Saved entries
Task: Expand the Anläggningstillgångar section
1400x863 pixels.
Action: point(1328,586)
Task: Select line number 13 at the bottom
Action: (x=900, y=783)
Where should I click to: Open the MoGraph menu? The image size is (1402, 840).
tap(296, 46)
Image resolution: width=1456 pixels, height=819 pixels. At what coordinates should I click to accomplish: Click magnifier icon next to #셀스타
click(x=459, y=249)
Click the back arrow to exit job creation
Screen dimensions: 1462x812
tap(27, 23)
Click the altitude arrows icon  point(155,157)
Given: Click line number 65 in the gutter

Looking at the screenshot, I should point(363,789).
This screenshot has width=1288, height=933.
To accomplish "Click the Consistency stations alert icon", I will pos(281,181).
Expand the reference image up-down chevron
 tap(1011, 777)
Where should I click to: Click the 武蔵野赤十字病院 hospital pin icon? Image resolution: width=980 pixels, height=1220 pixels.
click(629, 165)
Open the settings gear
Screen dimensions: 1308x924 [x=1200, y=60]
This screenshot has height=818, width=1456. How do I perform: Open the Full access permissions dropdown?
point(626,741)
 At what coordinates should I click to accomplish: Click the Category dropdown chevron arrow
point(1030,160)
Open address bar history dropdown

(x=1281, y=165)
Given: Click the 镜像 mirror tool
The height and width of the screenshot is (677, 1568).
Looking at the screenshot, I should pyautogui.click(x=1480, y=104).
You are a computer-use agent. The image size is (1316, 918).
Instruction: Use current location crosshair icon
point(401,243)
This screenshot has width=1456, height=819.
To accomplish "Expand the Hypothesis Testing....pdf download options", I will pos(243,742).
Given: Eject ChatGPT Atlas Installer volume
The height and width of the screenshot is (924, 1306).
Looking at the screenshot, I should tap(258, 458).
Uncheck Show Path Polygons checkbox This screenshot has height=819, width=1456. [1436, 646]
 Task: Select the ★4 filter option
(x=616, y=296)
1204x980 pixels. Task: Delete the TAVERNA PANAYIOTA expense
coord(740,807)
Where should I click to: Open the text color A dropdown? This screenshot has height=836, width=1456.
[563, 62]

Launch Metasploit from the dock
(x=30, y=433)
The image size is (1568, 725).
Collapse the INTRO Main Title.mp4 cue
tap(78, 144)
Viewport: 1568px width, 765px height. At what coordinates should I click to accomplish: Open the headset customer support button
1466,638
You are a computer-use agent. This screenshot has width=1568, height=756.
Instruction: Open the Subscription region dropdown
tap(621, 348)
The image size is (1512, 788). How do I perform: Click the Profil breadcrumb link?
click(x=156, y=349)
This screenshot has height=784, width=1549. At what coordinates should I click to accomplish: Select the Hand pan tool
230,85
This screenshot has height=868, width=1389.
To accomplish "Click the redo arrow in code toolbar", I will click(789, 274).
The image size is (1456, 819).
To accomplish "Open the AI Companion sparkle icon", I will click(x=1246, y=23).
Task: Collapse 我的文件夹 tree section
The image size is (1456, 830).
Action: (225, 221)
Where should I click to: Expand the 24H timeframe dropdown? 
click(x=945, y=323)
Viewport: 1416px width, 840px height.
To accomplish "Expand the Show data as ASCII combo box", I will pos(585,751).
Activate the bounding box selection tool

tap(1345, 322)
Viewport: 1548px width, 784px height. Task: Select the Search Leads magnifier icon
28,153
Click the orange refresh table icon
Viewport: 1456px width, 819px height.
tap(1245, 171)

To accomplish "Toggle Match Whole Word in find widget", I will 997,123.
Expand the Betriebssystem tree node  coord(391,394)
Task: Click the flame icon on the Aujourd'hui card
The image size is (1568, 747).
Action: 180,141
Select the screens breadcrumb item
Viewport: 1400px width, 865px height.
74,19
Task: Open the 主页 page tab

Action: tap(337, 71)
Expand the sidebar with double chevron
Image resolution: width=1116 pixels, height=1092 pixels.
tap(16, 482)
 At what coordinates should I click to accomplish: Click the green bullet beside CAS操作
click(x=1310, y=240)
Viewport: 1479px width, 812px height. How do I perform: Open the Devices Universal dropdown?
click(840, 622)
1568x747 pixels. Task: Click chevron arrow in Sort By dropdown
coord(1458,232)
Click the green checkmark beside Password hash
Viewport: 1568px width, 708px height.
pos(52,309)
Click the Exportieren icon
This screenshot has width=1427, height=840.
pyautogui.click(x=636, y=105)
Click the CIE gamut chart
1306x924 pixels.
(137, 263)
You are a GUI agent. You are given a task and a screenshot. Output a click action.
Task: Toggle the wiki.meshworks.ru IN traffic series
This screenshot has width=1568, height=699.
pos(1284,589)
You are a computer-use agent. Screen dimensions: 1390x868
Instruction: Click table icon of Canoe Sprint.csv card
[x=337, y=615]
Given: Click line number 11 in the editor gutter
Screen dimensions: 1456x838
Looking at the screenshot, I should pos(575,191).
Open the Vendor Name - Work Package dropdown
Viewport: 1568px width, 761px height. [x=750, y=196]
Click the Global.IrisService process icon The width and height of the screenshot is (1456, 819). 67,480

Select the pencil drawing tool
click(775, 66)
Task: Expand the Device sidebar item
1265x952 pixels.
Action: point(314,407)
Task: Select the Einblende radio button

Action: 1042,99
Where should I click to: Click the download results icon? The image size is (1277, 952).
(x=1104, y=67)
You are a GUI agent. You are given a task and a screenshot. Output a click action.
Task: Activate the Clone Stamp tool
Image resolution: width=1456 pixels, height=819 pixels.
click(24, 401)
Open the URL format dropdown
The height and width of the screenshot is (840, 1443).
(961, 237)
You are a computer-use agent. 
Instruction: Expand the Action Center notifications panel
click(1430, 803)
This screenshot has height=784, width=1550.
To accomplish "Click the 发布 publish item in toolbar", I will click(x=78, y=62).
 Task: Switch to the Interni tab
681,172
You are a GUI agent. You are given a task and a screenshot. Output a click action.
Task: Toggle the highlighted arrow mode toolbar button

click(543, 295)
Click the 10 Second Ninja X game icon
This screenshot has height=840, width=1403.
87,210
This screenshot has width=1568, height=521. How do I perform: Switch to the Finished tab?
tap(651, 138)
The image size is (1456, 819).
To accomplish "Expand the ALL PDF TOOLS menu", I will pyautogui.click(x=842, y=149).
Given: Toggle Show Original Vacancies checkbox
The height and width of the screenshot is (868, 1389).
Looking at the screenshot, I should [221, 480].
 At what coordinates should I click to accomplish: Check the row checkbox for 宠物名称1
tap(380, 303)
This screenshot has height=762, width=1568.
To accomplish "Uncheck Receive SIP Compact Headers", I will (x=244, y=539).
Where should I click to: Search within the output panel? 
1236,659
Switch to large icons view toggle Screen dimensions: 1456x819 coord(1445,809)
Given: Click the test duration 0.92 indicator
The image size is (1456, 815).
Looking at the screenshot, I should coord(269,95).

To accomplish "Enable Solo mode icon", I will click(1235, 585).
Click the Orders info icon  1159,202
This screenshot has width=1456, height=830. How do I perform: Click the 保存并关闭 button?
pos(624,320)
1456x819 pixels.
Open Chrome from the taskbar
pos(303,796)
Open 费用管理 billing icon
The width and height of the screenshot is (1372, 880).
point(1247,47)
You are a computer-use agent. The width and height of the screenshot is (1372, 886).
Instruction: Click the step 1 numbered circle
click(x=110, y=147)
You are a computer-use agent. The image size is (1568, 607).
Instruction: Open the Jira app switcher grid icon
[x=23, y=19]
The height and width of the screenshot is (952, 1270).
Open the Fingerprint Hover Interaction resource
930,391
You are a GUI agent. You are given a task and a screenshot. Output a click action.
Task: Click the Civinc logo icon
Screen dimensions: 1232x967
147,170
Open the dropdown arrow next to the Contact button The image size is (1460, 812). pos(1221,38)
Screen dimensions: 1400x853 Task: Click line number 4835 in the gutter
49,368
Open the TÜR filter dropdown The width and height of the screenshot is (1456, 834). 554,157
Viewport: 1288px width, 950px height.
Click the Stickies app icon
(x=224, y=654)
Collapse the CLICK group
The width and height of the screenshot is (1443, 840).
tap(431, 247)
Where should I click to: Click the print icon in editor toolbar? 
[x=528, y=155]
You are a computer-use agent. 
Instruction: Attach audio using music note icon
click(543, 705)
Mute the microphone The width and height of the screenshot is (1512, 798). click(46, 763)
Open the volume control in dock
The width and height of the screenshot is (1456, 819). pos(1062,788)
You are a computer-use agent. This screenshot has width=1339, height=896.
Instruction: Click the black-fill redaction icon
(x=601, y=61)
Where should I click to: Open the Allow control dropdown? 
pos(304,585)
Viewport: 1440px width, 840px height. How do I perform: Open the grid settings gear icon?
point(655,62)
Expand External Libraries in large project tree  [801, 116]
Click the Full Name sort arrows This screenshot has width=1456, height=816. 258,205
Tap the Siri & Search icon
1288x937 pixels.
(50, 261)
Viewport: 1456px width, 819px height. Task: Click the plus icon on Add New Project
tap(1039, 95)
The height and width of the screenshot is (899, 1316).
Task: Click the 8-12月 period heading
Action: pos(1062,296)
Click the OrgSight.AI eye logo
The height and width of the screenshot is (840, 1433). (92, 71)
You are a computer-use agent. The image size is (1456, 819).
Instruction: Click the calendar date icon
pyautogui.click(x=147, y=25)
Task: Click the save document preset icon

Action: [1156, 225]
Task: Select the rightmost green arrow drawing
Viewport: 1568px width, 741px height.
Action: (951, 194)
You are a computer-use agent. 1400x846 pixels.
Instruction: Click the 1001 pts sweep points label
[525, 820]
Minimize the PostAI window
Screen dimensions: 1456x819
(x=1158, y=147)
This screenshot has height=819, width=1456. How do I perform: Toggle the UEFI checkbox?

Task details ->
Where a line in the data contains the string "Uncheck", add it to your count, and give only the final number.

Problem solution ->
2